Set against the skyline of Milwaukee (Wisconsin), Amtrak’s pre-Superliner Empire Builder/North Coast Hiawatha makes its way westward on Milwaukee Road rails in 1979. The bank tower clock and thermometer in the distance tells us it is 2:09 p.m. and the temperature is 6 degrees Fahrenheit (-14 Celsius)!
Amid the golden glow of a February dusk, Chicago & North Western Electro-Motive SD45 963 is leading a Minneapolis-bound freight on C&NW’s Adams Subdivision as it passes alongside wintry Wisconsin marshland.
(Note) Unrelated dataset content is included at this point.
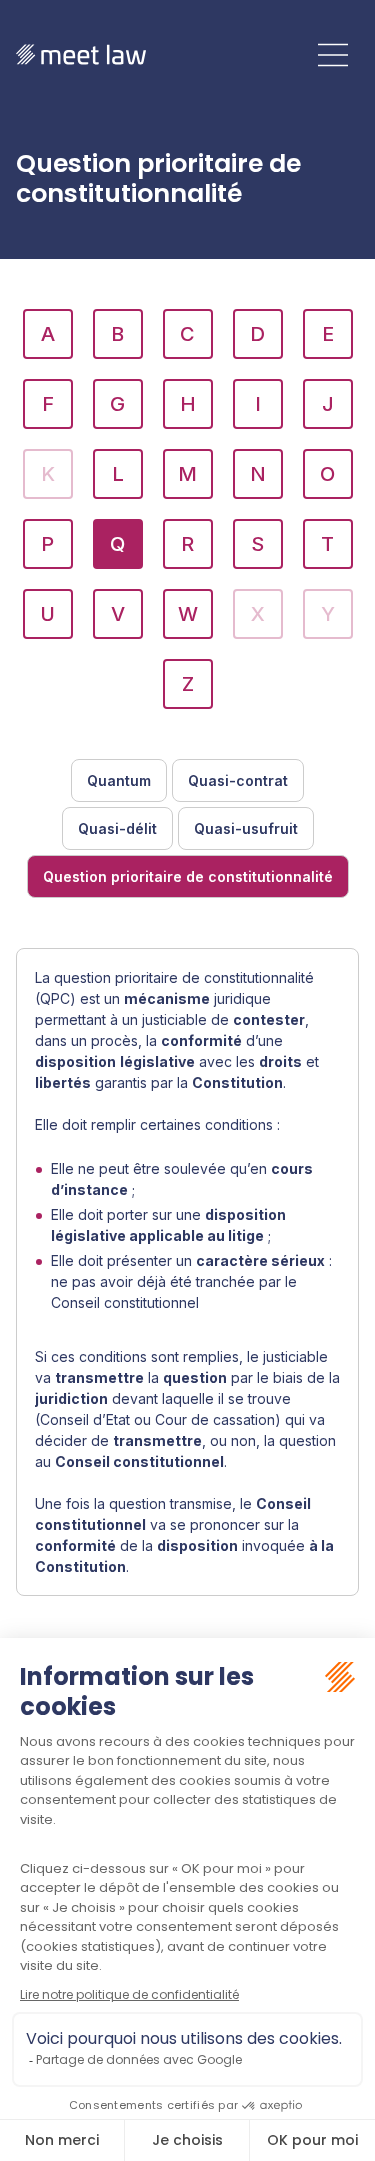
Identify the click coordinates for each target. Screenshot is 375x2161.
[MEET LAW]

Wearing its original and striking “phase III” livery, Amtrak AEM-7 electric 918 is not the least bothered by the light cover of snow as it leads Train 153 – The New England Express – through Westport, Connecticut in 1991 (above). Far more daunting is the wintry weather as New York-bound Amtrak Acela 2027 eases it way through Bridgeport, Connecticut on Northeast Corridor rails buried in snow (below). At 9:40 a.m., on January 19, 1991, Conrail GE C36-7 6633 and kin have defeated both the winter cold and the tough grades of the Berkshire Hills as an eastbound freight reaches Washington, Massachusetts, and the summit of the famed “B&A” (Boston & Albany).
There is little doubt the conductor aboard Soo Line caboose No. 100 is thankful to be safely inside as his freight rides through Mother Nature’s swirling winter fury. The holidays, winter, and railroading – it is a combination guaranteed to leave train-watchers with cherished and lasting memories.